Упомянутая девушка Никиты, с которой он встречался полтора года, незаметно испарилась, как пар из носика остывающего чайника. Будучи студенткой Дальневосточного федерального университета, она нашла Никиту на осеннем молодежном празднике. Никита ей понравился манерами и внешностью, но отпугнул своим внутренним миром, оказавшимся слишком запутанным для нее. Долго она разматывала этот клубок, но на первом же узелке бросила и сбежала, чему Никита откровенно порадовался, давно поняв, что они разные люди и что кроме постельных утех их ничего, по сути, и не связывает.
Полгода Никита не мог завести никаких отношений. Не мог? Скорее не хотел, понимая, что не выдержит очередного разочарования. Не хотел до сегодняшнего дня, когда прекрасный, чистый взгляд кареглазой Кристины прямыми лучами не ранил его в самое сердце.
О ней студент и думал, заходя внутрь синего вагончика с треугольным значком "ВРЗ-1".

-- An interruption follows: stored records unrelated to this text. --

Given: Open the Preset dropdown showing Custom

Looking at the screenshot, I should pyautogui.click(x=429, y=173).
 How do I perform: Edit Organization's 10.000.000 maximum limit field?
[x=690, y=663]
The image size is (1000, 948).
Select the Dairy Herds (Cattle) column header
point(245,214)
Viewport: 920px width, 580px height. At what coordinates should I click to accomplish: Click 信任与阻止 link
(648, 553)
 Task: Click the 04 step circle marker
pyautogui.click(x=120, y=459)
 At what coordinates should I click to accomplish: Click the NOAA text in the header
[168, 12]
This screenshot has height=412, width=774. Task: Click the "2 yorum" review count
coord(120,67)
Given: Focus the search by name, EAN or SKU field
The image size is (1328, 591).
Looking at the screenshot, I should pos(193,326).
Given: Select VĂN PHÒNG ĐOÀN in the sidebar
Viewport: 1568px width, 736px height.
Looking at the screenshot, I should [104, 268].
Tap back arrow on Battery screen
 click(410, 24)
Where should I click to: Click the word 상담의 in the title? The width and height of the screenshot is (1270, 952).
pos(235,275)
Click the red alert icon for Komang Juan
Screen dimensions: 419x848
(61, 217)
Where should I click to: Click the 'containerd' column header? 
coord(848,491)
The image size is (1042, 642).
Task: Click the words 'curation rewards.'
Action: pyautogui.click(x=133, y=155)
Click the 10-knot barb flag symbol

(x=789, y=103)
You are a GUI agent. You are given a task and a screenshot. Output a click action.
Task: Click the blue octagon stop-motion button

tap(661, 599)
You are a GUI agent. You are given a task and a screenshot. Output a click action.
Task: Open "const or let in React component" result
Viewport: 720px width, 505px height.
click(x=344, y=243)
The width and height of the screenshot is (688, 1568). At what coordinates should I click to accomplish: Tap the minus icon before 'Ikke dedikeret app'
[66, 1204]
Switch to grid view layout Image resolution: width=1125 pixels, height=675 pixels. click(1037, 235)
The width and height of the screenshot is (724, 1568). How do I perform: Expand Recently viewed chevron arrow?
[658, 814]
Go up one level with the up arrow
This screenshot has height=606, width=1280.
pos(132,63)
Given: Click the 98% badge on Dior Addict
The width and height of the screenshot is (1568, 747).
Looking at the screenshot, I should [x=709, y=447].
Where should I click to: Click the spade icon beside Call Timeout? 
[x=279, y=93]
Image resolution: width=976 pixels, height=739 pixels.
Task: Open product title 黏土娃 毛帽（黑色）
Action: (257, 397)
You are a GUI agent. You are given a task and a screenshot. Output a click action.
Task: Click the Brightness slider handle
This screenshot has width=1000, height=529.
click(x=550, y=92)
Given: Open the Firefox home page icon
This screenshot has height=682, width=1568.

– Внутрь Романтики Заходят в одиночку, – прошептал Никита, своеобразно расшифровывая аббревиатуру и пытаясь представить Кристину, вдруг вошедшую следом.
Что бы он сказал ей сейчас? Что наконец-то закончился учебный год, а погода не обещает нас радовать? Пустой бред. Спросил бы, куда она поедет отдыхать и где уже была ранее? Пресная муть. Предложил бы прямо повстречаться без каких бы то ни было надежд и расчетов на дальнейшее? Приторная чушь. Первый этап ты выдержала с блеском, этап второй – сколько ты могла бы держать меня за руку? Почему бы и нет! Главное оригинальность, ну хоть какая-то. От взгляда к прикосновенью, от прикосновенья к поцелую, от поцелуя… Как же! Размечтался!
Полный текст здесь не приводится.